ANNOUNCING THE WINNERS OF THE 2020 ASYMPTOTE ESSAY CONTEST


The results of our first-ever essay contest are in! Esteemed judge J. M. Coetzee picked one winner and two runners-up to receive USD500 and USD250 in prizes respectively. All winners are showcased in our Winter 2020 edition, and Coetzee’s citations are below.

As always, this contest is made possible by your support for Asymptote. (Despite a London Book Fair award under our belt, we do not receive institutional support on any ongoing basis.) Sustaining members are the backbone of our mission to advocate for emerging translators, as well as for a more inclusive world literature. Help us toward the next edition of our translation contest by signing up as a sustaining member from as little as $5 a month. Pledge a year’s support and you’ll even bag a special 2020 edition AsympTOTE, while stocks last. So, don’t wait, join the Asymptote family today.

Contest Winner:


Runners-up:  


J. M. Coetzee’s citations

Note 1. I have taken it as my job to judge these essays first of all as pieces of persuasive writing, meant in each case to introduce and plead the case of a neglected author. To supplement the essays, I have read as much of the work of each author as I can easily lay my hands on—not only the selections quoted in the essays but also what is accessible via the internet. I have done so in order to check that the writer is indeed neglected, and that the essay-writer’s estimate is not an obviously inflated one.

Note 2. Because Asymptote is published in English, I have taken the term “neglected” to mean neglected in the Anglophone sphere. A number of the writers discussed are available in French or German translation but not in English.

Pedro Mir (1913-2000), declared a non-person under the Trujillo dictatorship but widely accepted nowadays as the Dominican Republic’s greatest poet, is barely known in the Anglophone world. Jonathan Cohen makes a persuasive case that he is in the same league as his contemporary Pablo Neruda, arguing the claim with undisguised enthusiasm, and supporting it with insightful commentary and exemplary quotation from Mir’s work.

Putu Oka Sukanta (born 1939) has had the misfortune to live and work in the shadow of the great Pramoedya Ananta Toer. A fraction of Putu Oka’s poetry and fiction has appeared in English translation, but only from small presses. Lara Norgaard makes a compelling case that his work should not be judged by Western aesthetic standards, which prize the fully achieved single art-work, but rather should be read in toto as the record of an evolving meditation on Indonesia in our times.

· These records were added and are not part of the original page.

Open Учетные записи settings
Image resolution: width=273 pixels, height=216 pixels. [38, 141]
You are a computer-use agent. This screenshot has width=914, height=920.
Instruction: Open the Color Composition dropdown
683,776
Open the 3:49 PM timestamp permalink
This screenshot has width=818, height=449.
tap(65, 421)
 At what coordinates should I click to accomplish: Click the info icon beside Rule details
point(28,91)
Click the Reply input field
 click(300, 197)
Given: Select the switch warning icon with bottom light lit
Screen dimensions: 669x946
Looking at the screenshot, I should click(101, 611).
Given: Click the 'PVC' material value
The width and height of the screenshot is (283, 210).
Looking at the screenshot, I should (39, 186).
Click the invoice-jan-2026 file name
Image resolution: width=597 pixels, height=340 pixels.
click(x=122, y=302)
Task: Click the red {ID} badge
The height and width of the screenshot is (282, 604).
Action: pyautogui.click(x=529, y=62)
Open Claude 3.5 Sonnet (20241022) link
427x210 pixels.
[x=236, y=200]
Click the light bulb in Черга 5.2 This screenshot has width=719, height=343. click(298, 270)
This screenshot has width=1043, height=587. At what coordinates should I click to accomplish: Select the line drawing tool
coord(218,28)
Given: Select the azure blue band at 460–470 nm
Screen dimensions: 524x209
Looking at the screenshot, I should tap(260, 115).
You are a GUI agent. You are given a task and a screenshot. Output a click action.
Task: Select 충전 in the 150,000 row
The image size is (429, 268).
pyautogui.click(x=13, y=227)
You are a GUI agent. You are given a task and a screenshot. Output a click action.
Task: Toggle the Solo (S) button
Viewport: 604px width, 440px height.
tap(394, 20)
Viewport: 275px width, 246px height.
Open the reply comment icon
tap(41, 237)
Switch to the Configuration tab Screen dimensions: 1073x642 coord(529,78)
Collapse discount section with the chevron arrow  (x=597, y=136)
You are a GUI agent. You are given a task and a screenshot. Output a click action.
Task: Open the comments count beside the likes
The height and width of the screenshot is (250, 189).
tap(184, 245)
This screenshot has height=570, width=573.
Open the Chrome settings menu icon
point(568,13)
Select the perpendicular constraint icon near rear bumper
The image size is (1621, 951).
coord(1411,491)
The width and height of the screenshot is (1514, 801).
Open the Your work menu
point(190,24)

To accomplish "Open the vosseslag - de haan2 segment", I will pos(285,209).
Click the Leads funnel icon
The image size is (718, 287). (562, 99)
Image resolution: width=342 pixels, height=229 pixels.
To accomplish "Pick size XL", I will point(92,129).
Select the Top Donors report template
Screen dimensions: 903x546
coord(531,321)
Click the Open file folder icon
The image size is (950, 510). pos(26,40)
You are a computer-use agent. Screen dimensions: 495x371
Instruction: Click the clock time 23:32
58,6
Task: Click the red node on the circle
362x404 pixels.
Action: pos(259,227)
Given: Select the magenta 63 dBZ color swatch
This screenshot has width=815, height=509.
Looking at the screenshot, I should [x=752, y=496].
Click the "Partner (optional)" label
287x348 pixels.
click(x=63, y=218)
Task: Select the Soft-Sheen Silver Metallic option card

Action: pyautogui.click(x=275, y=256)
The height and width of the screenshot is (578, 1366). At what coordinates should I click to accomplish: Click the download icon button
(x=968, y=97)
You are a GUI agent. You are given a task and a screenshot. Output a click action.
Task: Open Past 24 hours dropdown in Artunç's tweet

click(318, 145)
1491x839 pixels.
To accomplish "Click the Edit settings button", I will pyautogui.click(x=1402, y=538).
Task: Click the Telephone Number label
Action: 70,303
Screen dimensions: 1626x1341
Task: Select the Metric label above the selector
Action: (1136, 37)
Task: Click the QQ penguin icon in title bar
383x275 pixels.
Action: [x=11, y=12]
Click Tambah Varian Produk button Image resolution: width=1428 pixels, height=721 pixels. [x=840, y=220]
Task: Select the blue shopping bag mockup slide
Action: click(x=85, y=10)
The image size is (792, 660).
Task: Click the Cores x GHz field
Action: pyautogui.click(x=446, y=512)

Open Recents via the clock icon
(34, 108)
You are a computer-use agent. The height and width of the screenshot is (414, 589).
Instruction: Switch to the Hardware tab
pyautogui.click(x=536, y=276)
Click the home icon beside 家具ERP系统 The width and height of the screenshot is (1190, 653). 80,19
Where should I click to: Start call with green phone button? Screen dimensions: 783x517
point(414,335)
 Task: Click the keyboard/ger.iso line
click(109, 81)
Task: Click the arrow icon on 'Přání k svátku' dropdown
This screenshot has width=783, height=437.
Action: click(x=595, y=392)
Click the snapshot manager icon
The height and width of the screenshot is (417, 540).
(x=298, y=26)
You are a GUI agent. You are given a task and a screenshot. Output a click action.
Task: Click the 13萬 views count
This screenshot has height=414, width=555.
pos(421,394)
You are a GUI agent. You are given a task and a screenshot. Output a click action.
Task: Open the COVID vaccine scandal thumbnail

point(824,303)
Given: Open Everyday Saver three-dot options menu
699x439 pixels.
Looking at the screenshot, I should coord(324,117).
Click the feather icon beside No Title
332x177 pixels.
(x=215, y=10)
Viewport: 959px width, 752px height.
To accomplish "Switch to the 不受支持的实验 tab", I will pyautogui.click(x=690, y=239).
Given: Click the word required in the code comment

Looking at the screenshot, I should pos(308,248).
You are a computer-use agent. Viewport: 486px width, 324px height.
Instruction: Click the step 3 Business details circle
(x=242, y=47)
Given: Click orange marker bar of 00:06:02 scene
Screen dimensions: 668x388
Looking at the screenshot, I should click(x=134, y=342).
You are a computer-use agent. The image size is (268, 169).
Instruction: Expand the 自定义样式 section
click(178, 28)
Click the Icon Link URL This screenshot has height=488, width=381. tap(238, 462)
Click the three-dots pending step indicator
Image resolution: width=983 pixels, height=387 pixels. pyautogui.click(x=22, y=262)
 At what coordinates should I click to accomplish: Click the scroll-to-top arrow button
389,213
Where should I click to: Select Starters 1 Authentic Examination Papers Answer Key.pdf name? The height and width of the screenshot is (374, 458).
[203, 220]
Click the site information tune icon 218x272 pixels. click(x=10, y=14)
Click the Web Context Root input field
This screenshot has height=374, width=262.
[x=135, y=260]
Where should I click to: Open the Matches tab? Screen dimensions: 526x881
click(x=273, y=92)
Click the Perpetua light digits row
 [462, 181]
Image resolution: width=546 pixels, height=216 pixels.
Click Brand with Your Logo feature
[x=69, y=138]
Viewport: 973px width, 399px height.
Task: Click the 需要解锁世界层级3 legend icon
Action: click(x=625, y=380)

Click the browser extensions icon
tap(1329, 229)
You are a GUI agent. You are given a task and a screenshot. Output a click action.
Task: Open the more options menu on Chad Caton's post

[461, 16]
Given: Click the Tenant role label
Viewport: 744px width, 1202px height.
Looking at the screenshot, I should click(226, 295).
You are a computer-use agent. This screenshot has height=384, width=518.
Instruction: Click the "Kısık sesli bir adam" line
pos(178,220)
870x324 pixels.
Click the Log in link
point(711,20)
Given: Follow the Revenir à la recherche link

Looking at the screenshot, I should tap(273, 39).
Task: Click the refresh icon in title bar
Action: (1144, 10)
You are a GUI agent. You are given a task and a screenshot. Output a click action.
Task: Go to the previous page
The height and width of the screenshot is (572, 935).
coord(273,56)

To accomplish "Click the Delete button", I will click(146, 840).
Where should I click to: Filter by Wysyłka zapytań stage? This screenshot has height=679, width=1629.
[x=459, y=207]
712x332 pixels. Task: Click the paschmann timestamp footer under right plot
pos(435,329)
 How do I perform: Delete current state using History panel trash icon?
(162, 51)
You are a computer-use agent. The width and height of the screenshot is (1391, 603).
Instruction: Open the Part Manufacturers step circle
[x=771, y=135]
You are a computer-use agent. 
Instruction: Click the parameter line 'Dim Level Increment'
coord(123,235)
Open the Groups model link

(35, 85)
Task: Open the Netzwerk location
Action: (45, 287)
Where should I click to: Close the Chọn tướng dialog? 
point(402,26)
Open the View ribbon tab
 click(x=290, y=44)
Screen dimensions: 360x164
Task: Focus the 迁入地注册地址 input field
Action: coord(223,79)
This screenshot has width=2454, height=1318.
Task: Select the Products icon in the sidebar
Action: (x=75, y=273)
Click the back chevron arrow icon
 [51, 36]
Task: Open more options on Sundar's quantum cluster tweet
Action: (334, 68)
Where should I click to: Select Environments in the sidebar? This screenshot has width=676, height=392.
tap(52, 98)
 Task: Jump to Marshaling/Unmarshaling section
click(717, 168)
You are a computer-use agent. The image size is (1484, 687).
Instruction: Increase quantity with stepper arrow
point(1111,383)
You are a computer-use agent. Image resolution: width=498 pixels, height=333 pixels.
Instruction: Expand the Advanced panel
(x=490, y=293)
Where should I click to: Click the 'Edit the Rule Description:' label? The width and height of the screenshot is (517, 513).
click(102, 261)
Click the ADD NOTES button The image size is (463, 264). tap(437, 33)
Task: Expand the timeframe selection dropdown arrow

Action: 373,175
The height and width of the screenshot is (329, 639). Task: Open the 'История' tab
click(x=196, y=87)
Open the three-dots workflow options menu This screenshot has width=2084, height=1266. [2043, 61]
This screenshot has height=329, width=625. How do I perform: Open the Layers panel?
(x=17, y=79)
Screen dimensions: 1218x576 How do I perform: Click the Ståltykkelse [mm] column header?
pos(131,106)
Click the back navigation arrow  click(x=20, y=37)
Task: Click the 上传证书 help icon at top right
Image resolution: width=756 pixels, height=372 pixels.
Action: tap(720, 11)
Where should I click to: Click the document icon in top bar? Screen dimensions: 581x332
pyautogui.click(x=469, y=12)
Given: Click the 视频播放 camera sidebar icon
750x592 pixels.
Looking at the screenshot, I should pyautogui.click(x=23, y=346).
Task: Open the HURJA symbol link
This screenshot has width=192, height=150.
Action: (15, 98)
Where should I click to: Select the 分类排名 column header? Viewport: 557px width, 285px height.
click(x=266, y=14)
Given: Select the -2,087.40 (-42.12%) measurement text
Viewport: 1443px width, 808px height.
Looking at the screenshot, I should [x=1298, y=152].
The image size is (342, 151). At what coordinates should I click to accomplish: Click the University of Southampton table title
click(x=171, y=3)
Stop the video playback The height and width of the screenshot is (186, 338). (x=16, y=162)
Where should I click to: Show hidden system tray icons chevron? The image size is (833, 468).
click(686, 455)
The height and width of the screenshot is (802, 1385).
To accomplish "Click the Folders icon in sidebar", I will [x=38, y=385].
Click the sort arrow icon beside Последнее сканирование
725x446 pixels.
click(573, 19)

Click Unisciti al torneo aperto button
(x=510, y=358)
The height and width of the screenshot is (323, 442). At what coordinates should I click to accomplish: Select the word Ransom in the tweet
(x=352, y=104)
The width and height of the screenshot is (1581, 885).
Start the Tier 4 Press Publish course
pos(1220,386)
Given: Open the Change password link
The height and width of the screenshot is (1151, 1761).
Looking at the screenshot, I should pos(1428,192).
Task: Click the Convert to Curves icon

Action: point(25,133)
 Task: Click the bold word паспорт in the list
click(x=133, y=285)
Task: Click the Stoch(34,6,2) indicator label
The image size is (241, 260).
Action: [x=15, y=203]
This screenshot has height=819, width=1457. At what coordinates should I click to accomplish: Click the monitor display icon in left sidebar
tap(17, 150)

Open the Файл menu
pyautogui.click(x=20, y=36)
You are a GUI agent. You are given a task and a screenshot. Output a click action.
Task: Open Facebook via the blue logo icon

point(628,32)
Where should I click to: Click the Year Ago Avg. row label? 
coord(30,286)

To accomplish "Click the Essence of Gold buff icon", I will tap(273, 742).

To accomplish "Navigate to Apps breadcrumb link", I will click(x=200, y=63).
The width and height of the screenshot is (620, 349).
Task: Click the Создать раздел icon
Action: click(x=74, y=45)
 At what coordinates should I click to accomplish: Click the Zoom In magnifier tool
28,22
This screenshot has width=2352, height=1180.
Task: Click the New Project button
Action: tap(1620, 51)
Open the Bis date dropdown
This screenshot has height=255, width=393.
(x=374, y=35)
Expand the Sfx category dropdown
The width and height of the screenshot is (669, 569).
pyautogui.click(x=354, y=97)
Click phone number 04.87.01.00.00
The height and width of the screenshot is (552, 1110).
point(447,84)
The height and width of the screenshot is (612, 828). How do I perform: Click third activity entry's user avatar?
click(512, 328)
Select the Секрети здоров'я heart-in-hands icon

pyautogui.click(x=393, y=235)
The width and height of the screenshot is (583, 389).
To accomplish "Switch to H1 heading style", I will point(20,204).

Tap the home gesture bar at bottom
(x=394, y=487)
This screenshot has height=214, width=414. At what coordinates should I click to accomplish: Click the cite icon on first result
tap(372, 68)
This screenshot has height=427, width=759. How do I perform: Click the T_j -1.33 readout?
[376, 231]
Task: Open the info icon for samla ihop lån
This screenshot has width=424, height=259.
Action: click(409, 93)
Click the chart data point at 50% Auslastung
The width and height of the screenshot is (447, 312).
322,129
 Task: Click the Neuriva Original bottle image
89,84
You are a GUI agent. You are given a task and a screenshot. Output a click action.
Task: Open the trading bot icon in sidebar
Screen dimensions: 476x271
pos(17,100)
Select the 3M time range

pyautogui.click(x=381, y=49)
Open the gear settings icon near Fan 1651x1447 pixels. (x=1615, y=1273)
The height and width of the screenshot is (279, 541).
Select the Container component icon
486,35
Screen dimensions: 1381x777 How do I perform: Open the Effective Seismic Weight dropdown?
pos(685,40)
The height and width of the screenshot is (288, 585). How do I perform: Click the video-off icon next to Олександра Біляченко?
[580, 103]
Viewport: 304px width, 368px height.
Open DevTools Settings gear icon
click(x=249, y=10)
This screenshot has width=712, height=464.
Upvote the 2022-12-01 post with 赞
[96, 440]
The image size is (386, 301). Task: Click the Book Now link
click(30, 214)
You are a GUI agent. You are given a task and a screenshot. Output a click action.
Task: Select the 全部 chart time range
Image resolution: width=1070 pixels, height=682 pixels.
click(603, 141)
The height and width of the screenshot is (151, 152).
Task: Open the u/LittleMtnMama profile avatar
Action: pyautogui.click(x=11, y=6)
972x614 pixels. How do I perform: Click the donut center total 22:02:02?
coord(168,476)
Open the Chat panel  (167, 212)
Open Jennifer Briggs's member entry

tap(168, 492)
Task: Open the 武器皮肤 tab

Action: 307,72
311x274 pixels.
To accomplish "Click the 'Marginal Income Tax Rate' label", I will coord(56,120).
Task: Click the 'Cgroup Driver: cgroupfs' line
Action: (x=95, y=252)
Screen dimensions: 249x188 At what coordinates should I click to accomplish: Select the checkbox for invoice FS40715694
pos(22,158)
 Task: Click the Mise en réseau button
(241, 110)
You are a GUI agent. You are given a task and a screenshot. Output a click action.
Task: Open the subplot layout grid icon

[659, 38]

Alberto Laiseca (1941-2016) is a writer of fiction which can be loosely characterized as futuristic but in fact crosses all generic boundaries. He has a cult following in his native Argentina but his major prose work, the 1300-page Los Sorios, is barely to be found in bookstores. Some of his work is available in French translation, none in English. Manuel Antonio Castro Córdoba argues persuasively for his status as a visionary writer of our times, but wryly notes that—as with most Latin American writers—until he is championed in New York he will not be respected at home.